Contrôle électronique des importations avec téléchargement des données pour les autres ministères

Processus sur papier

Partiellement satisfaisant – L'échantillonnage des opérations a révélé que certains secteurs de programme avec des processus sur papier avaient connu un niveau plus élevé d'observation alors que d'autres avaient un niveau plus faible d'observation. Dans les cas d'inobservation, les documents papier n'avaient pas été correctement administrés et les exigences des autres ministères n'avaient pas toujours été appliquées par les ASF.

Sélection mainlevée automatisée – profils d'exclusion du processus électronique

Partiellement satisfaisant – Contrôle électronique effectué tel que prévu, selon ses limites. Cependant, l'absence d'un numéro de classement au moment de la mainlevée, ou la non déclaration des marchandises, a entraîné une mainlevée automatique. 

Contrôles après la mainlevée

Évaluation

Échange d’information, suivi et évaluation des risques

Partiellement satisfaisant – La fonctionnalité des systèmes était en place afin de produire des rapports d’information aux fins de contrôle et des rapports de recherche occasionnels ont été produits par l’ASFC. Cependant, il n'y a eu aucun suivi régulier ou approfondi après la mainlevée des importations effectué par l'ASFC ou l'autre ministère pour mesurer le rendement ou pour détecter les secteurs d'inobservation émergents. Les coûts relatifs à l'information facturés à l'autre ministère et les imprécisions du système de numérotation du classement canadien étaient des problèmes.

Ciblage par le Centre national d'évaluation du risque (CNER)

Pas évalué.

Rejet ou renvoi par voie électronique du Système des douanes pour le secteur commercial (SDSC)

Satisfaisant – Le contrôle électronique a fonctionné tel que prévu, selon ses limites.

Contrôles correctifs

Évaluation

Régime de sanctions administratives pécuniaires (RSAP)
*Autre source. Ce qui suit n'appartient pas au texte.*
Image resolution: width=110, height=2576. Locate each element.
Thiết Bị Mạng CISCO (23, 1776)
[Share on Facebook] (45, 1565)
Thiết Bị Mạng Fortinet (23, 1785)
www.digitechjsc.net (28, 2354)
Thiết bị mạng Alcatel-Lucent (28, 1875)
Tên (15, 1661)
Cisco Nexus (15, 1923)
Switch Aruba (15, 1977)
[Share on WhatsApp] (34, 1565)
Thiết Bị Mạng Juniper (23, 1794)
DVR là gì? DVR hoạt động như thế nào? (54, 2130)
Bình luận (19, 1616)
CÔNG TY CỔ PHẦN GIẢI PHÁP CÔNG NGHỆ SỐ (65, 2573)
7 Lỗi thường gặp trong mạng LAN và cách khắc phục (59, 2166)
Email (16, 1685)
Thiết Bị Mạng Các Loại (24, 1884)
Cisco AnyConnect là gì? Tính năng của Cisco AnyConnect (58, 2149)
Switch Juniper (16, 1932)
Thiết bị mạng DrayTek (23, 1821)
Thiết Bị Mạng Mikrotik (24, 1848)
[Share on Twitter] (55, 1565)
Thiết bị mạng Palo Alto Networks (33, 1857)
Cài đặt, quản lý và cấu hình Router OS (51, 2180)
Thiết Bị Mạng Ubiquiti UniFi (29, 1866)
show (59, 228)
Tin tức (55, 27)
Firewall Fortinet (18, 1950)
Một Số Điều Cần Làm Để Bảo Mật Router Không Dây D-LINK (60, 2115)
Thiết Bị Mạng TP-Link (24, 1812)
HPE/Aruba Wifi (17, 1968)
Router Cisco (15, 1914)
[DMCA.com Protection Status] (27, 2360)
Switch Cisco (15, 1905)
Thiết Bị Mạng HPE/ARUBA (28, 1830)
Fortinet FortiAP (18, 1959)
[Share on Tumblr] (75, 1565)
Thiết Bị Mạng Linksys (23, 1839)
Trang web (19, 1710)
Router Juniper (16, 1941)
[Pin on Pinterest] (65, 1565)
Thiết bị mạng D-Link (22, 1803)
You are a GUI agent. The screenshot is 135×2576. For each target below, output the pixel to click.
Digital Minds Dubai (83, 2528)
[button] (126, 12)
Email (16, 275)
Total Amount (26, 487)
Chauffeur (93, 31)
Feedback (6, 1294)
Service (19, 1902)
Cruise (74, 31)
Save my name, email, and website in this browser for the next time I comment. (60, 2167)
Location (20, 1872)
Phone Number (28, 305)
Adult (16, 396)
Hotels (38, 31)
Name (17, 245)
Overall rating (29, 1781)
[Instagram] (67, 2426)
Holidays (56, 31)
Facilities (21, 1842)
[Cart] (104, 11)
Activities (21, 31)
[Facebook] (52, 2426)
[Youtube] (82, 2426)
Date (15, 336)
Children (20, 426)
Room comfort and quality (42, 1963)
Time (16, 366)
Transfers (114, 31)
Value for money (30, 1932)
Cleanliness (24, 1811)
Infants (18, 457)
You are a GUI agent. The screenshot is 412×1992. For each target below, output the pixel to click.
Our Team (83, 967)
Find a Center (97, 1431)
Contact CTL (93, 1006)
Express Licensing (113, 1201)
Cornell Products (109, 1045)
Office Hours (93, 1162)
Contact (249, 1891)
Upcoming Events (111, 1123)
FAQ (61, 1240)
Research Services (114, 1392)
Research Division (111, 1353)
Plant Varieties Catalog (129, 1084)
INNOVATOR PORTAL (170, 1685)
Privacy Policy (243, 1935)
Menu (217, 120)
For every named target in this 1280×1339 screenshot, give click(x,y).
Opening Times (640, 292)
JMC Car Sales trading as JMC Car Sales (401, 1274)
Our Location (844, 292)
Partiellement satisfaisant – Des sanctions ont été émises pour des infractions relatives aux permis. Cependant, aucune sanction n'a été émise pour les demandes de mainlevée non conformes qui étaient comprises dans la vérification des opérations.

L'échantillonnage des opérations portant sur les importations commerciales a révélé que le secteur de programme des aliments, des végétaux et des animaux (Agence canadienne d'inspection des aliments) avait atteint un niveau satisfaisant d'efficacité du contrôle. Plusieurs autres secteurs de programme étaient pour la plupart satisfaisants : les diamants bruts et les explosifs (Ressources naturelles Canada) et les armes à feu (Gendarmerie royale du Canada – Programme canadien des armes à feu).

Pour les autres secteurs de programme, des améliorations étaient requises pour l'application des contrôles. La vérification a permis de constater qu'il s'agissait d'un problème national. Les ASF ne reconnaissaient pas toujours les marchandises réglementées par d'autres ministères et n'appliquaient pas les exigences d'autres ministères lorsque la demande de mainlevée ou l'importation n'était pas conforme. Les sanctions du RSAP n'étaient pas imposées dans plusieurs cas, même si l'ASF avait rejeté la demande de mainlevée pour appliquer les exigences d'autres ministères. De plus, les documents originaux, tels que les certificats sur papier qui auraient dû être envoyés à l'autre ministère, étaient toujours joints aux demandes de mainlevée sur papier.

La vérification a permis de constater qu'il n'y avait pas d'outils de référence de l'ASFC « faciles à utiliser », comme un site Web intégré pour aider les ASF à reconnaître et à traiter les marchandises réglementées par d'autres ministères. Le Manuel d'exécution de l'ASFC et les mémorandums des douanes D19 étaient disponibles. Deux autres ministères avaient accès à des outils de base de données utiles sur Internet. De plus, il n'y avait aucun service de soutien téléphonique centralisé en place, disponible 24 heures sur 24 et 7 jours sur 7, pour répondre efficacement aux questions des ASF. Les ASF étaient plutôt encouragés à communiquer avec les autres ministères pour obtenir des renseignements. Cependant, une multitude d'intervenants régionaux et nationaux d'autres ministères ont une capacité limitée pour répondre 24 heures sur 24 et 7 jours sur 7.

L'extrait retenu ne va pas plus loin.